Nearly 500 cases of whooping cough were reported to the Health Protection Agency’s units in the South West in the first five months of the year - more than double the cases across the whole of 2011.
This sharp rise in cases outlines the need for vaccination and the importance of early diagnosis, says the agency.
The increase, 471 this year compared to 219 for the whole of 2011, has been reported across all regions in England and it continues a trend reported in the second half of last year.
Whooping cough, also known as pertussis, affects all ages, but, fortunately, although unpleasant for older people, it does not usually lead to serious complications. However, for very young children it can cause more severe complications and be a life threatening disease, and unfortunately, over the last few months we have seen a rise in cases among young children in the region.

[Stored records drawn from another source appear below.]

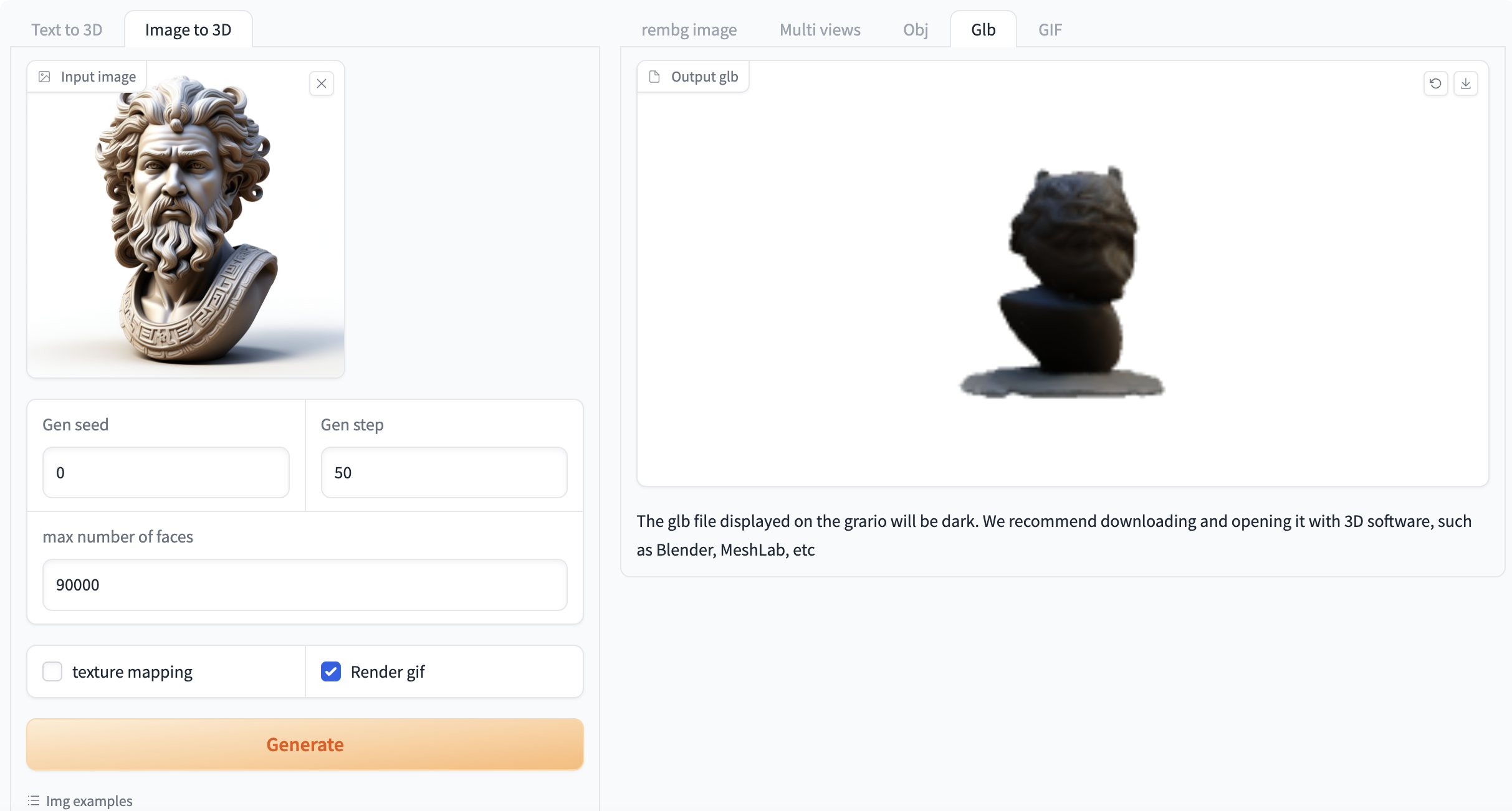Viewport: 1512px width, 811px height.
Task: Click the Output glb file icon
Action: [x=654, y=77]
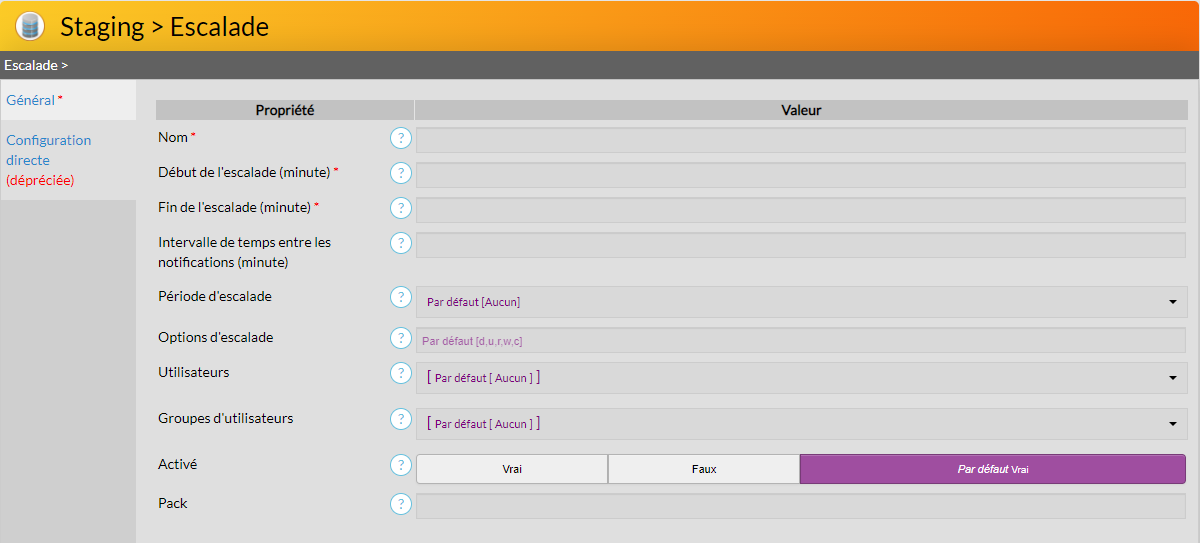The height and width of the screenshot is (543, 1200).
Task: Open Configuration directe (dépréciée) tab
Action: [48, 160]
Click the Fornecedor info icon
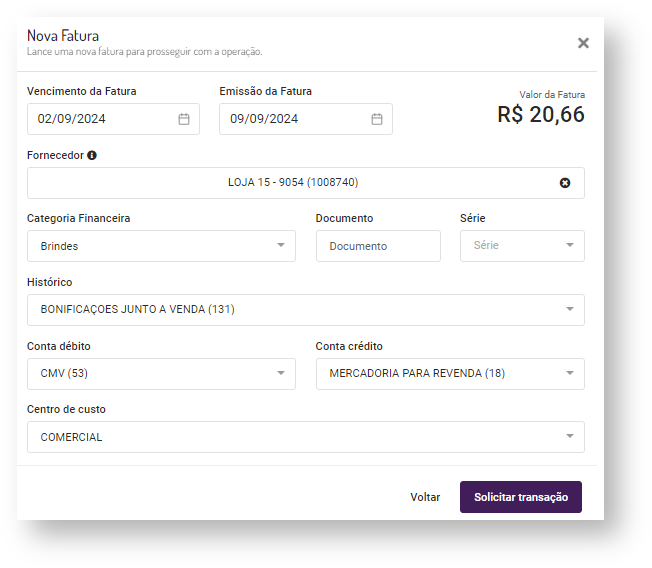 coord(92,156)
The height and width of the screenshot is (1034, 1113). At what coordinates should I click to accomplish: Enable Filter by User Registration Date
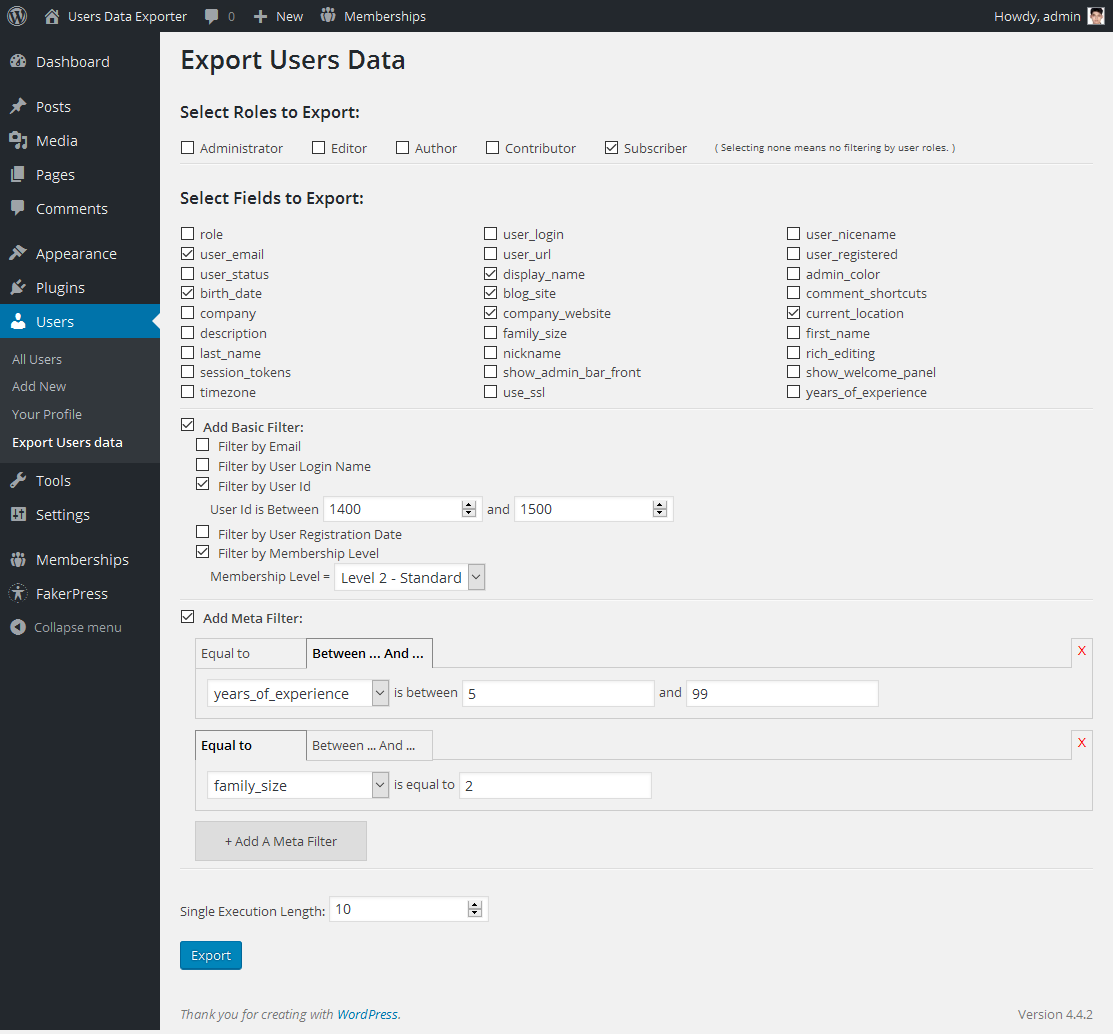203,533
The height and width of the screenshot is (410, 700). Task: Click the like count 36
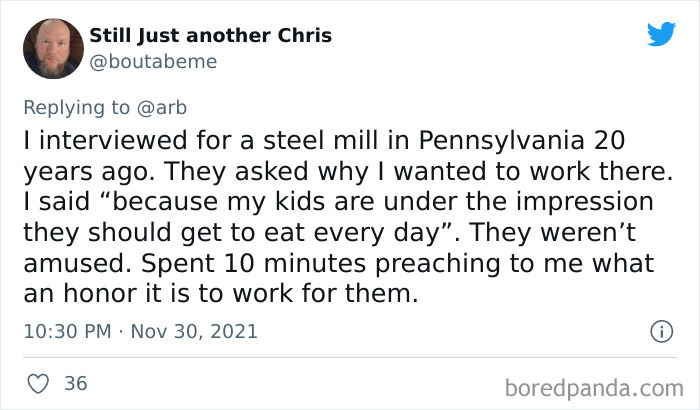[75, 383]
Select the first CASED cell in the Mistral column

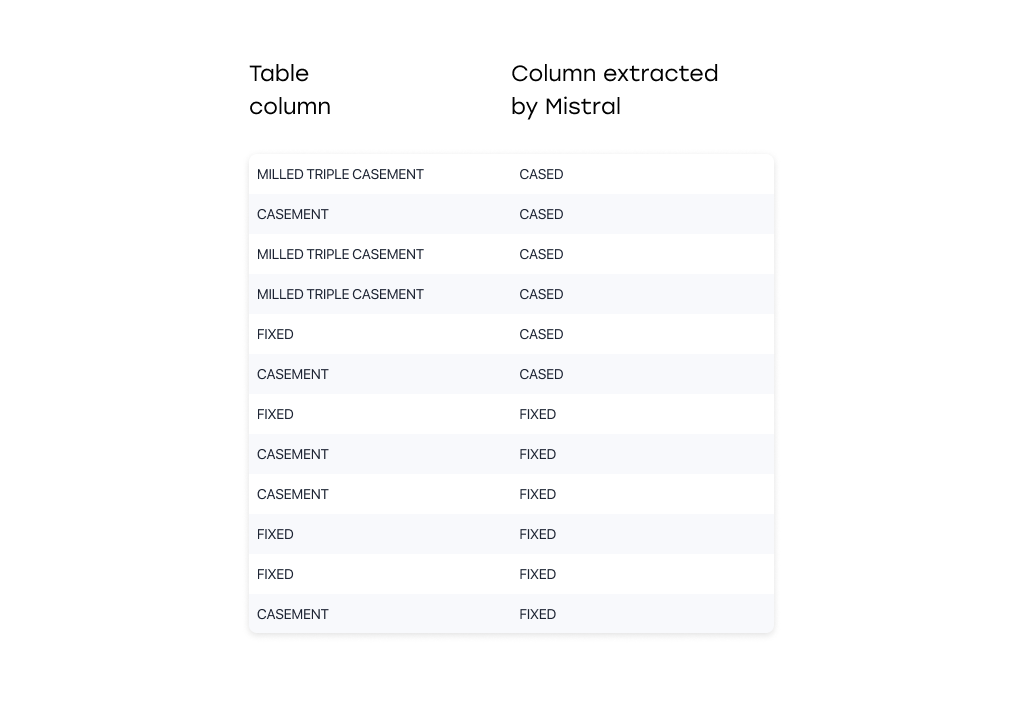tap(541, 174)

The main symptoms of whooping cough are severe coughing fits which may be accompanied by the characteristic “whoop” sound caused by gasps for breath after coughing. The cough can last for weeks or months.
The Health Protection Agency has already written to GPs across the country to remind them of the signs and symptoms of the infection and stressing the importance of vaccination. The agency is also encouraging GPs to report cases quickly.
Dr Isabel Oliver, the Health Protection Agency’s South West regional director, said: “The recent increases reported to the South West may be due to greater awareness of the infection and reporting of cases by healthcare professionals. Nonetheless, whooping cough can be a very unpleasant infection.
“Anyone showing signs and symptoms – which include severe coughing fits accompanied by the characteristic “whoop” sound in young children but as a prolonged cough in older children and adults – should visit their GP.”
“If the infection is caught at an early stage, it can be treated effectively with a course of antibiotics and this will also prevent onward spread. This is very important as whooping cough can spread easily to close contacts such as household members.
“Vaccination is the most effective way to protect from the infection and uptake of the vaccine is very good. Parents should ensure their children are up to date with their vaccinations so that they are protected at the earliest opportunity.
“The pre-school booster is also important, not only to boost protection in that child but also to reduce the risk of them passing the infection on to vulnerable babies, as those under four months cannot be fully protected by the vaccine.”